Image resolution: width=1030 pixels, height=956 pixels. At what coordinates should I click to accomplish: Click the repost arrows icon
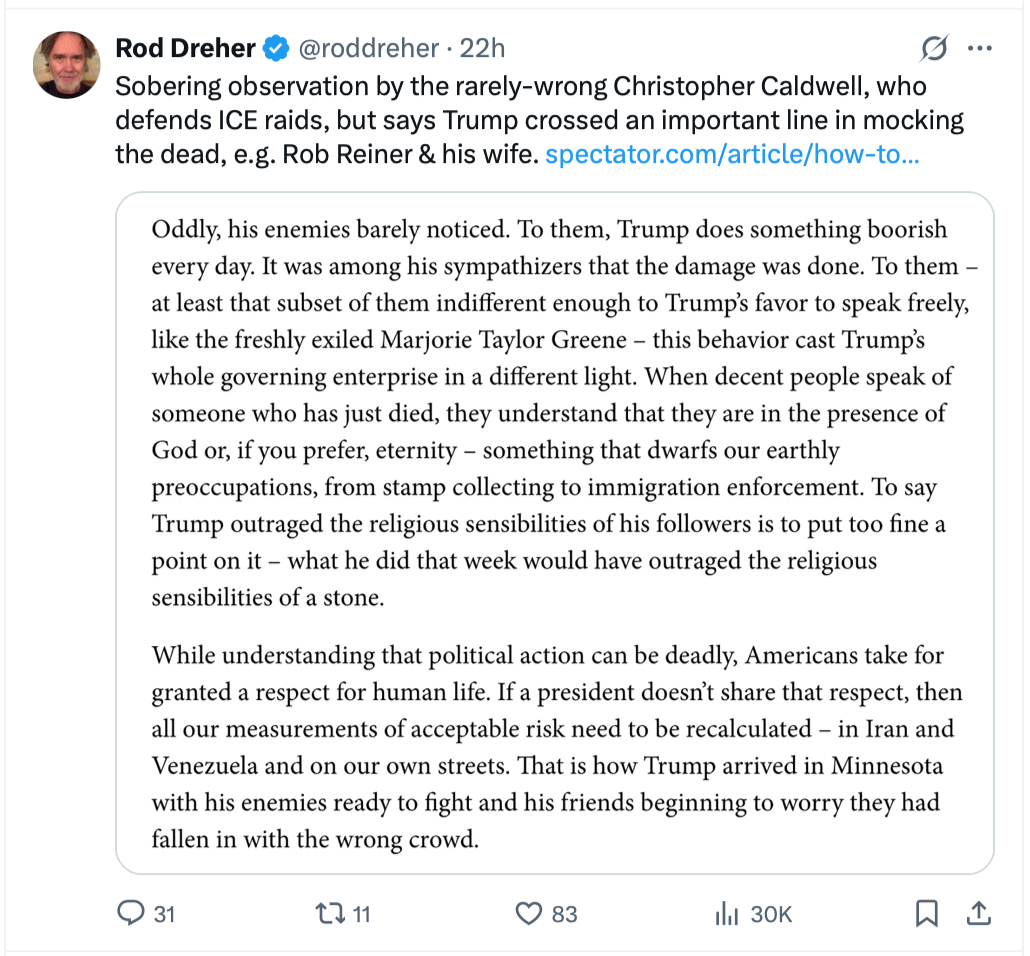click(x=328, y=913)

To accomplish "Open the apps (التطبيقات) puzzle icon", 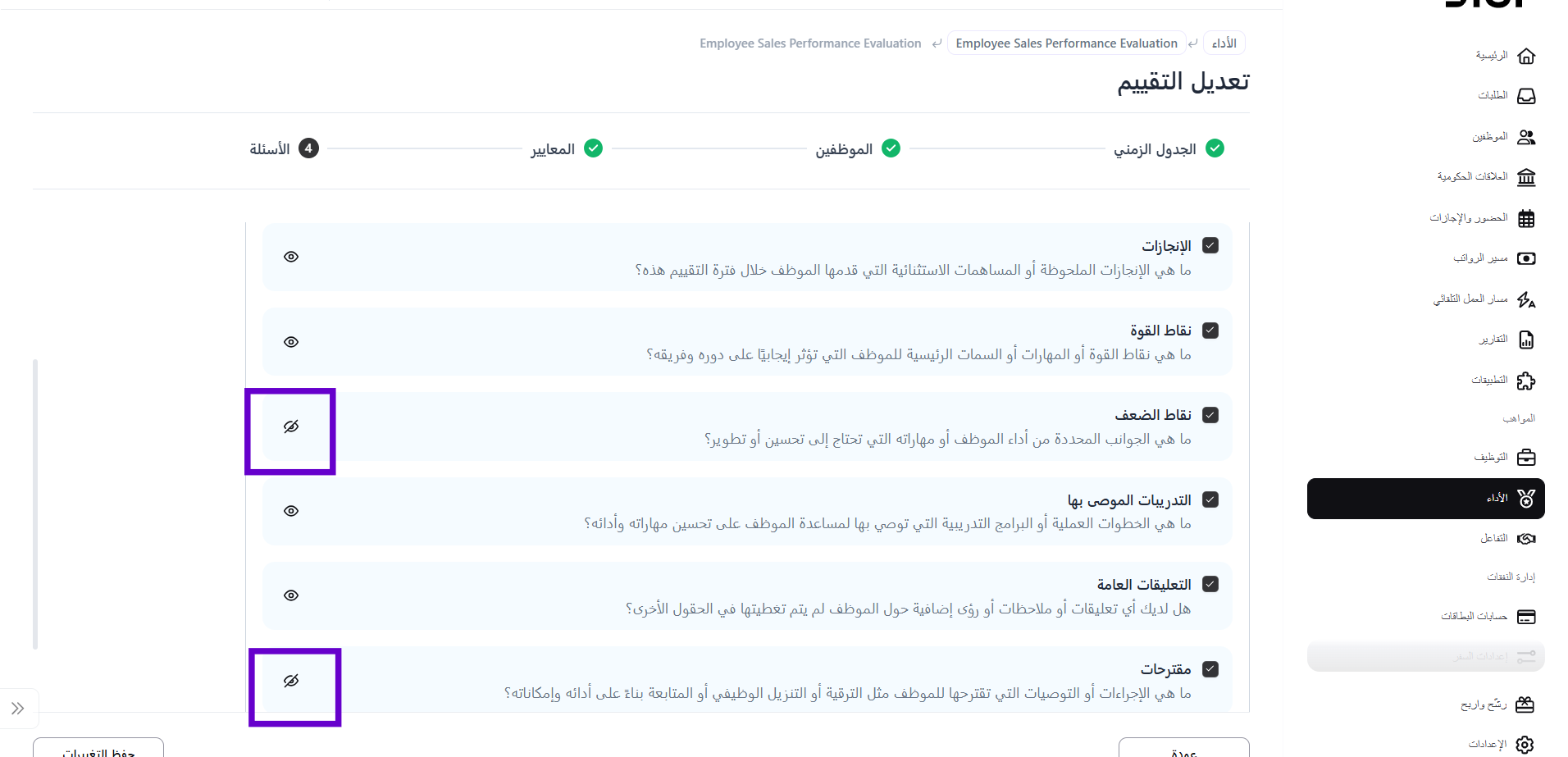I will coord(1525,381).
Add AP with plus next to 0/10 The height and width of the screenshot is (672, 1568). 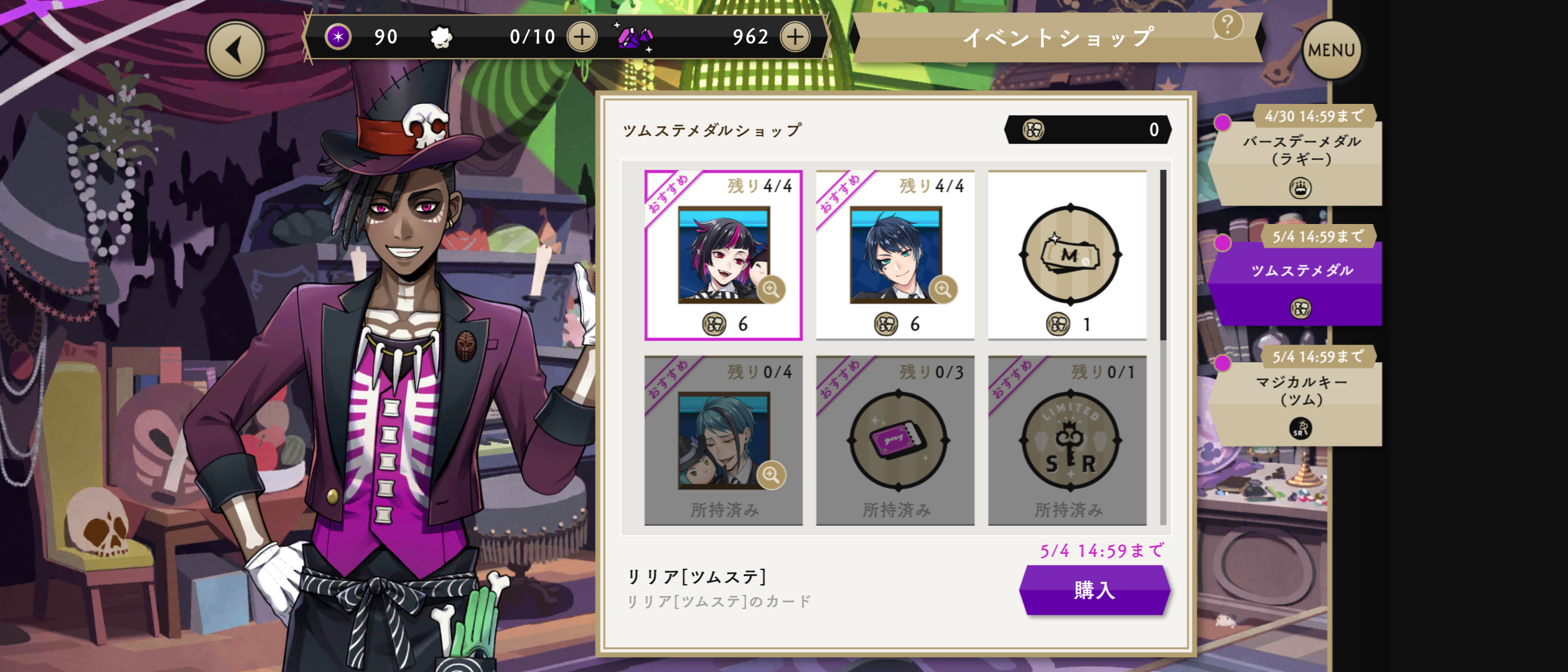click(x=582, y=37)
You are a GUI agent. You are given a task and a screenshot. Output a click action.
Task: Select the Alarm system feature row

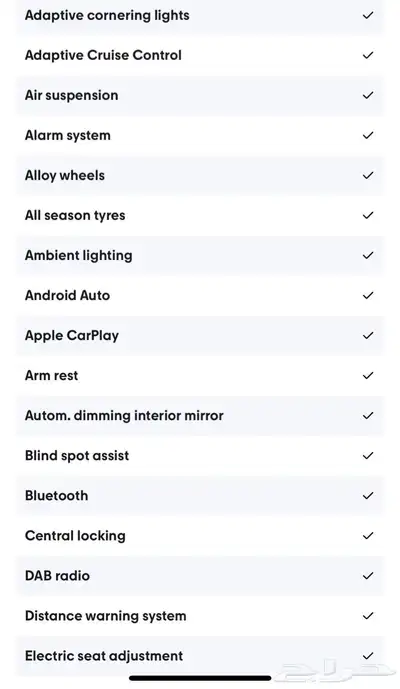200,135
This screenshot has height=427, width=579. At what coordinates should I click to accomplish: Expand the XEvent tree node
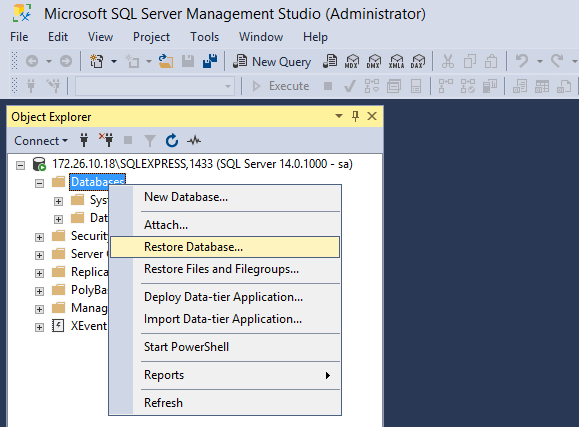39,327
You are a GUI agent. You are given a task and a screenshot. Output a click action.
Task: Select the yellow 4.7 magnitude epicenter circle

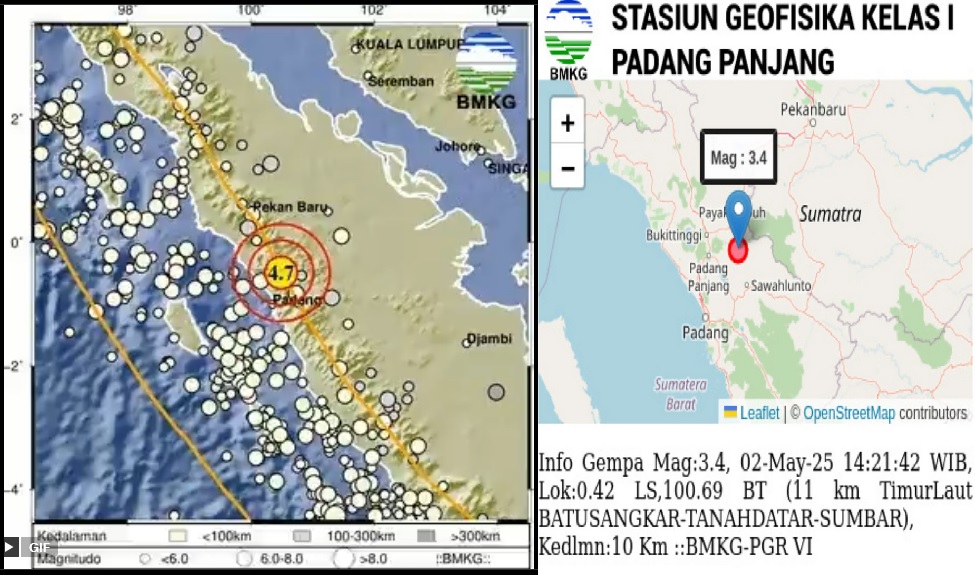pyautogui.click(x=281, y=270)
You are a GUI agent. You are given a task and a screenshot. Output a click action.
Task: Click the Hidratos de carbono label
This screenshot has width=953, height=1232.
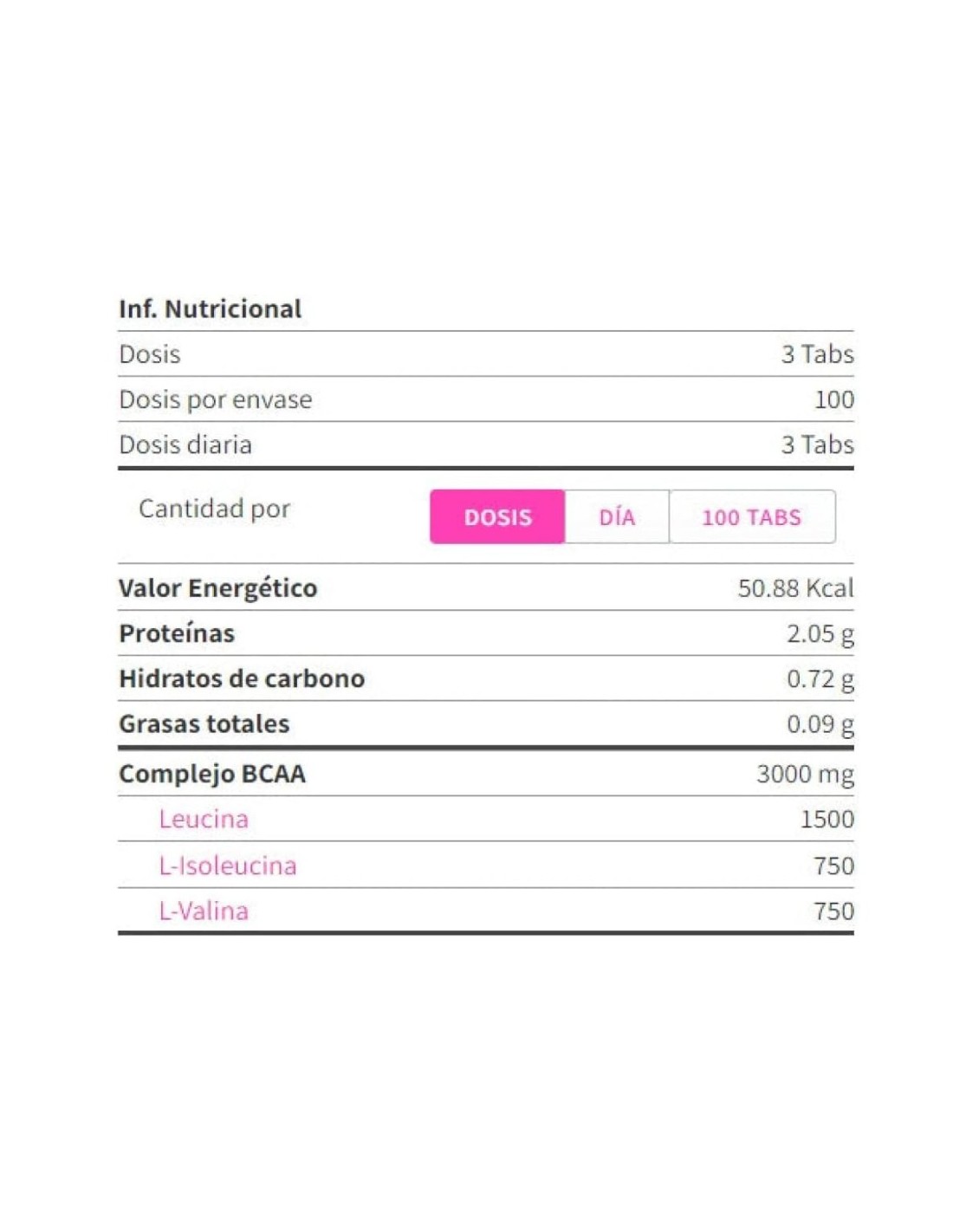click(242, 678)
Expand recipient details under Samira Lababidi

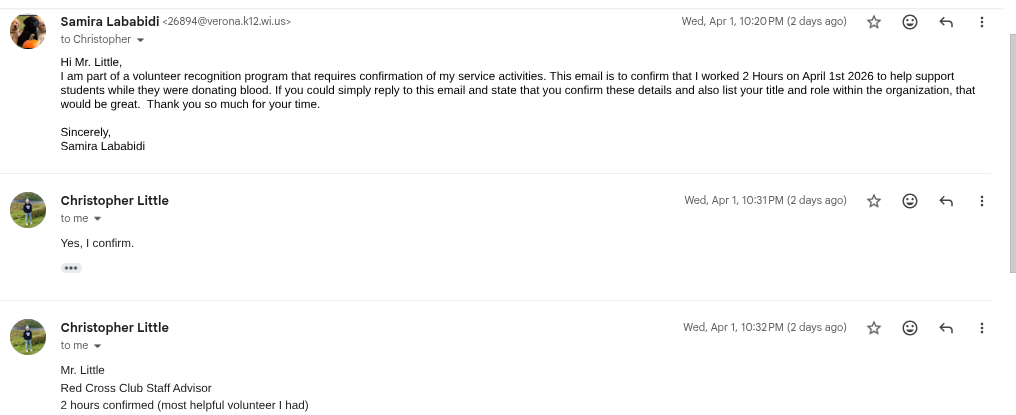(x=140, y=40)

----

What to produce: What the answer needs is every line from the one containing "This screenshot has width=953, height=1232." through the final line of the data above, copied exactly, without pictures.

Solution for this exercise:
This screenshot has width=953, height=1232.
click(242, 678)
Expand recipient details under Samira Lababidi

(x=140, y=40)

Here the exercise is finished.